En Côte d’Ivoire, malgré un semblant de libéralisation des mœurs, parler de sexualité avec les adolescent.e.s reste tabou pour beaucoup de parents.
Pour le sexologue Jean-Jacques Kouadio, le manque de communication entre parents et adolescent.e.s sur la sexualité peut occasionner des dégâts irréparables. « La communication sur la sexualité est très importante. Elle permet d’éviter les grossesses non désirées, les maladies sexuellement transmissibles, l’abandon scolaire », explique le médecin scolaire au Centre médico-scolaire d’Abobo.
En effet, l’adolescence est une transition délicate de l’enfance à l’âge adulte. C’est à cette étape que les adolescent.e.s développent leur personnalité et construisent leur identité. C’est précisément à ce stade qu’ils ou elles s’interrogent sur leur nature et leur vie sexuelle. Ceux ou celles ayant une activité sexuelle précoce sont communément associé.e.s à des comportements à risque tels que l’usage de la drogue, de l’alcool, la prostitution, l’abandon scolaire, etc.
Toutefois, aucune étude ne semble établir un lien entre la sexualité et ce genre de comportement. Les facteurs déterminants sont plutôt le contexte familial, environnemental et les mauvaises fréquentations.
Un cas d’école
Laetitia B., 17 ans, vit à Daloa, dans le centre-ouest de la Côte d’Ivoire. En janvier 2015, elle a interrompu ses études en classe de 4ème au lycée de la même ville, à la suite d’une grossesse non désirée, contractée avec son petit ami Jean Luc, 21 ans.
Laetitia n’en était pas à sa première grossesse. Elle était tombée enceinte une première fois à l’âge de 15 ans.
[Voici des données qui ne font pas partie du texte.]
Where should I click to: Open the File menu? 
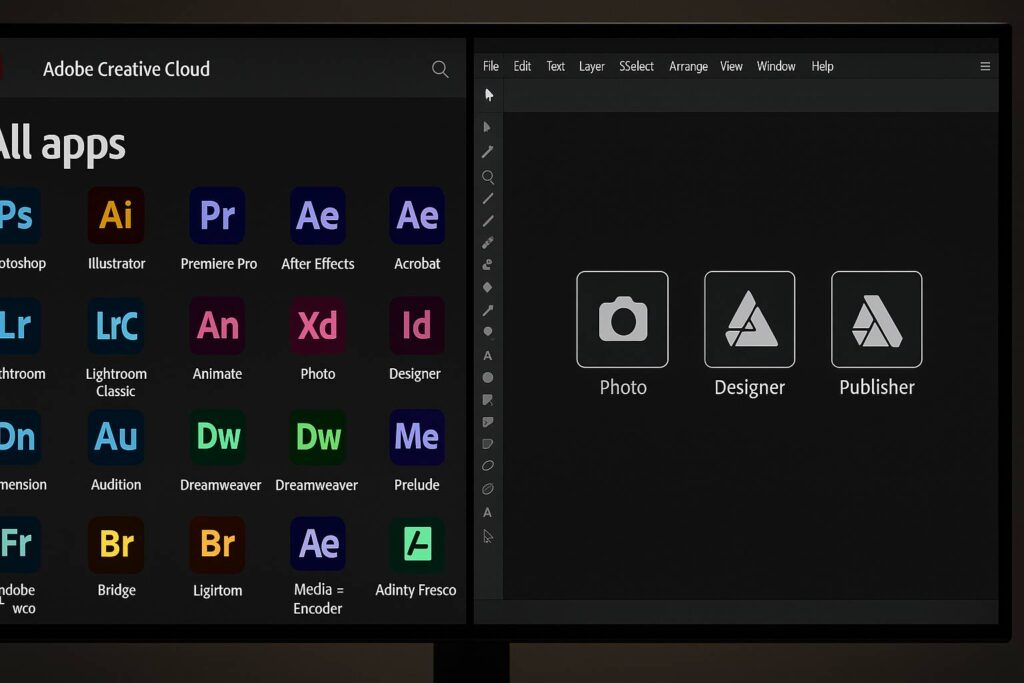tap(491, 67)
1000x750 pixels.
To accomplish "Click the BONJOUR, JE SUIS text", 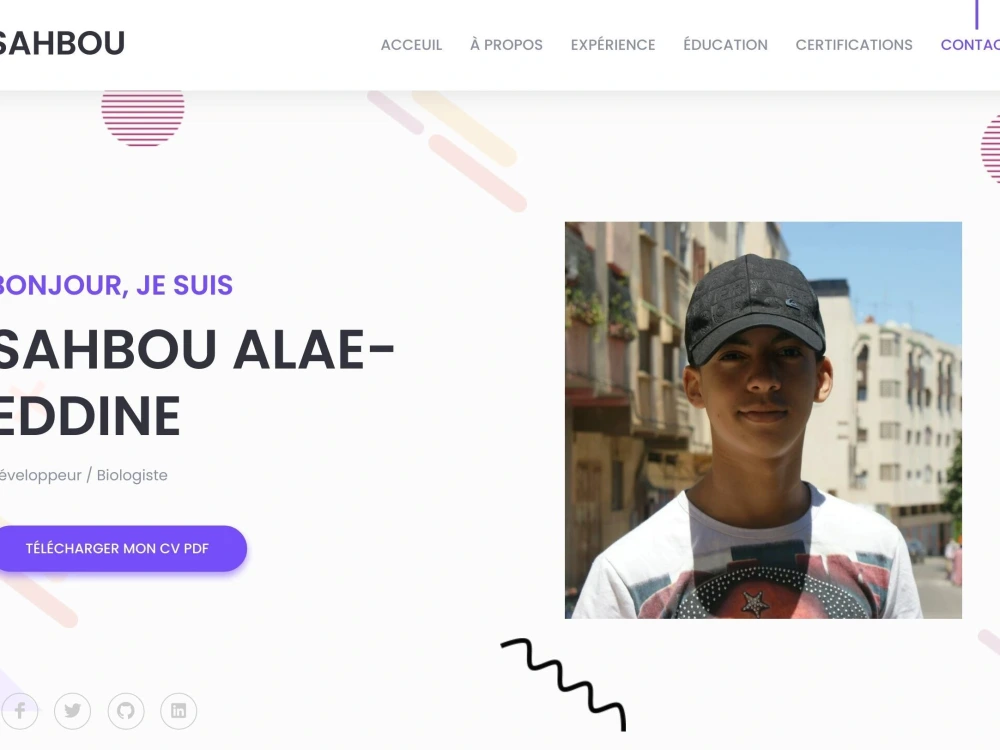I will pyautogui.click(x=116, y=285).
Sans informer ses parents, elle avait avorté clandestinement. « Quand mon père a su que j’étais à nouveau enceinte, il était furieux. Je me suis enfuie à Abidjan où ma mère s’était installée après sa séparation d’avec mon père », raconte-t-elle.
Depuis 2013, le ministère de l’Éducation nationale a fait de la lutte contre les grossesses précoces l’une de ses priorités. Mais on dénombre encore chaque année quelques 3 700 cas de grossesses dans le milieu scolaire.
Menace pour l’avenir
La gravité de la situation n’a pas échappé aux décideurs et personnes influentes du pays, comme en témoignent les propos de la première dame, Mme Dominique Ouattara, tenus dans un lycée public en mai 2013 : « L’important taux de grossesses précoces dans nos écoles est une menace pour l’avenir de la femme dans notre pays et nous devons agir sans attendre », avait martelé la première dame.
Selon Yao Patrice, instituteur à Bouaflé, une ville du centre-ouest de la Côte d’Ivoire, la meilleure stratégie en matière d’éducation sexuelle consiste à amorcer une conversation au sujet de la sexualité dès le plus jeune âge de l’enfant et à poursuivre cette conversation tout au long de sa croissance. « Cette communication permet aux parents d’éviter d’avoir une grande discussion lorsque l’enfant atteint l’adolescence, pense peut-être déjà tout savoir », estime l’instituteur. « Lorsque vous parlez de sexualité à vos enfants, il est important d’expliquer les choses d’une façon compréhensible pour eux, selon leur âge et leur niveau de développement », conseille Yao Patrice.